— Сегодня какое число? — попытался я отвлечь его. — Пятнадцатое, да?
— У кого как,— и переключился на свое, “наболевшее”. — Я ее порежу несильно, только немного постругаю. Потом обжарю вот этими вот руками. Если настроение поднимется, разрешу тебе приготовить из нее студень.
— Надежды юношей питают. Дорогой Кактус, старайся увеличивать промежуток между своими мыслями и делами. Студень из Фиксы не для нас, потому что мы на работе. С такими красочными эффектами мы просто рассекретим операцию, а, значит, завалим. Ты разве не понимаешь, что божественный ветер полетит не туда? Здесь на Грязи не принято сводить счеты столь серьезным оружием, мы же привлечем внимание всех их органов!
— Она и так нас заложит. — Кактус почиркал воздух плазменным резаком.

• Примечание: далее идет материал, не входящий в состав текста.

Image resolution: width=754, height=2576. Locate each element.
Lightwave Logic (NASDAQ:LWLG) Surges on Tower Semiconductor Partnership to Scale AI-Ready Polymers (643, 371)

— Будь она агент Грязи, то сдала бы нас еще ночью, вялых и сонных. А вдруг она просто попала в эксперимент, стала мышкой белой? Допустим, местные мудрецы управляют ее поведением. Однако, совсем не обязательно, что они по совместительству выслеживают десантников с Космики.
— Да барракуда эта меня за живое задела!
— Скажи спасибо, что не за мертвое.
Кактуса пришлось гипнотизировать долго и упорно, но едва он немного расслабился, как во дворе подвалил к нему Вася и бесхитростно съездил по морде. Чтобы к Ксюше не приставал — так Финогенов ласково прозвал нашу изменницу.
Я испустил истошный ультра-вопль: “Терпи, Кактус!”. И тот, хоть позеленел, но выдержал. Впервые в жизни его пожалел. А когда я поднимался в дом, чтоб из окна пронаблюдать за траекторией Фиксы и Васи, то крыльцо вдруг заскользило под моими ногами и все мои килограммы рухнули к его подножию. Под торжествующий смех Кактуса, который, наконец, отвел душу. Спокойно, это не диверсия, а просто заскок в моей голове. Только откуда он, неужели опять озерники постарались? Пока я клеймил их словами, одно страшнее другого, напарник мой на радостях вписался за стол. Хотел человек заглотить деревенский вареник, слепленный к полднику бабкой. И вдруг я понял: кончается Кактус — схватился за живот, согнулся, закряхтел. Потом К015 стошнил и лишь этим спасся.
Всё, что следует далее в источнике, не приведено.